-- Start Given data --

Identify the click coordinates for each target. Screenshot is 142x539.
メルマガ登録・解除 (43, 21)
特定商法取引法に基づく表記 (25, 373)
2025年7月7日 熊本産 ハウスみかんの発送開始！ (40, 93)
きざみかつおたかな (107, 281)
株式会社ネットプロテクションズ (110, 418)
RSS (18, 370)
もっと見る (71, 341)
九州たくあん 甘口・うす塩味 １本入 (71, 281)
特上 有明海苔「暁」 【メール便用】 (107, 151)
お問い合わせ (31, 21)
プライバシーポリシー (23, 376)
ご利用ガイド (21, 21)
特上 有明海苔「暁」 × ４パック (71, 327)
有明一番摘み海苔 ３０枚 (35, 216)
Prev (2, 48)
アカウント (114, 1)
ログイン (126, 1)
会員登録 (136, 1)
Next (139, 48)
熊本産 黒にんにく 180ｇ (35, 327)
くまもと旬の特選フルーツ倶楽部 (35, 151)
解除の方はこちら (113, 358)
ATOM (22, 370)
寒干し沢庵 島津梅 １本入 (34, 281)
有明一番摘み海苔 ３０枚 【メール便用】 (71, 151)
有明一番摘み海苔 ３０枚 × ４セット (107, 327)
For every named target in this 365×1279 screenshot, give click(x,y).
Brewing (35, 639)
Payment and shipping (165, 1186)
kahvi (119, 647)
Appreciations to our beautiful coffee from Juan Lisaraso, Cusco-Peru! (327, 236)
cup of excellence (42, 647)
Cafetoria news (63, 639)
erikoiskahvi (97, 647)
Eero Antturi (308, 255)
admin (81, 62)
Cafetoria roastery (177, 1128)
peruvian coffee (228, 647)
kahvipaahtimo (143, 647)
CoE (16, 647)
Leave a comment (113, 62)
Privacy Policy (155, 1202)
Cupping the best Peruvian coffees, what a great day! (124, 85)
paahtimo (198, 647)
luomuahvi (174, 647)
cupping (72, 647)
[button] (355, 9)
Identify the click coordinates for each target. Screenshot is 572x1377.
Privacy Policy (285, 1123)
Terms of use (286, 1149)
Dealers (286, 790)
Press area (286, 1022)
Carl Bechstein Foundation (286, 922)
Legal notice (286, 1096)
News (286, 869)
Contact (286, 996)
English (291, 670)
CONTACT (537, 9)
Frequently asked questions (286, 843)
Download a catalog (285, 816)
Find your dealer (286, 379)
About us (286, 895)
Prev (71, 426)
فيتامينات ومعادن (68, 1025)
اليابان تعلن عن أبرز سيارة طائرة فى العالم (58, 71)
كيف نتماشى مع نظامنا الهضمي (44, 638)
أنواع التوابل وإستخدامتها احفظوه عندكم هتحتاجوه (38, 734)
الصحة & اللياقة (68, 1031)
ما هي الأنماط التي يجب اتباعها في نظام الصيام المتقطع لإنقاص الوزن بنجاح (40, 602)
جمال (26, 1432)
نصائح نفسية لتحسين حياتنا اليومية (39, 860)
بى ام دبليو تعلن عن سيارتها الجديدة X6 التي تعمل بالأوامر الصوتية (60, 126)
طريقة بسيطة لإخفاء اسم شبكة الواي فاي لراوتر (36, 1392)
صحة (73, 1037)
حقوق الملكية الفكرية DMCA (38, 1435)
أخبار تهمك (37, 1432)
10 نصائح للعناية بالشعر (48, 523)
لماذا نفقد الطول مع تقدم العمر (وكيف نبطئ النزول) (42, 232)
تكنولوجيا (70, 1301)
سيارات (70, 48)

-- End Given data --

## Task directions
Print all of the entries above again, line for line and without any change.

## Completed task
Identify the click coordinates for each target. Screenshot is 142x539.
メルマガ登録・解除 (43, 21)
特定商法取引法に基づく表記 (25, 373)
2025年7月7日 熊本産 ハウスみかんの発送開始！ (40, 93)
きざみかつおたかな (107, 281)
株式会社ネットプロテクションズ (110, 418)
RSS (18, 370)
もっと見る (71, 341)
九州たくあん 甘口・うす塩味 １本入 (71, 281)
特上 有明海苔「暁」 【メール便用】 (107, 151)
お問い合わせ (31, 21)
プライバシーポリシー (23, 376)
ご利用ガイド (21, 21)
特上 有明海苔「暁」 × ４パック (71, 327)
有明一番摘み海苔 ３０枚 (35, 216)
Prev (2, 48)
アカウント (114, 1)
ログイン (126, 1)
会員登録 (136, 1)
Next (139, 48)
熊本産 黒にんにく 180ｇ (35, 327)
くまもと旬の特選フルーツ倶楽部 (35, 151)
解除の方はこちら (113, 358)
ATOM (22, 370)
寒干し沢庵 島津梅 １本入 (34, 281)
有明一番摘み海苔 ３０枚 【メール便用】 (71, 151)
有明一番摘み海苔 ３０枚 × ４セット (107, 327)
For every named target in this 365×1279 screenshot, give click(x,y).
Brewing (35, 639)
Payment and shipping (165, 1186)
kahvi (119, 647)
Appreciations to our beautiful coffee from Juan Lisaraso, Cusco-Peru! (327, 236)
cup of excellence (42, 647)
Cafetoria news (63, 639)
erikoiskahvi (97, 647)
Eero Antturi (308, 255)
admin (81, 62)
Cafetoria roastery (177, 1128)
peruvian coffee (228, 647)
kahvipaahtimo (143, 647)
CoE (16, 647)
Leave a comment (113, 62)
Privacy Policy (155, 1202)
Cupping the best Peruvian coffees, what a great day! (124, 85)
paahtimo (198, 647)
luomuahvi (174, 647)
cupping (72, 647)
[button] (355, 9)
Identify the click coordinates for each target. Screenshot is 572x1377.
Privacy Policy (285, 1123)
Terms of use (286, 1149)
Dealers (286, 790)
Press area (286, 1022)
Carl Bechstein Foundation (286, 922)
Legal notice (286, 1096)
News (286, 869)
Contact (286, 996)
English (291, 670)
CONTACT (537, 9)
Frequently asked questions (286, 843)
Download a catalog (285, 816)
Find your dealer (286, 379)
About us (286, 895)
Prev (71, 426)
فيتامينات ومعادن (68, 1025)
اليابان تعلن عن أبرز سيارة طائرة فى العالم (58, 71)
كيف نتماشى مع نظامنا الهضمي (44, 638)
أنواع التوابل وإستخدامتها احفظوه عندكم هتحتاجوه (38, 734)
الصحة & اللياقة (68, 1031)
ما هي الأنماط التي يجب اتباعها في نظام الصيام المتقطع لإنقاص الوزن بنجاح (40, 602)
جمال (26, 1432)
نصائح نفسية لتحسين حياتنا اليومية (39, 860)
بى ام دبليو تعلن عن سيارتها الجديدة X6 التي تعمل بالأوامر الصوتية (60, 126)
طريقة بسيطة لإخفاء اسم شبكة الواي فاي لراوتر (36, 1392)
صحة (73, 1037)
حقوق الملكية الفكرية DMCA (38, 1435)
أخبار تهمك (37, 1432)
10 نصائح للعناية بالشعر (48, 523)
لماذا نفقد الطول مع تقدم العمر (وكيف نبطئ النزول) (42, 232)
تكنولوجيا (70, 1301)
سيارات (70, 48)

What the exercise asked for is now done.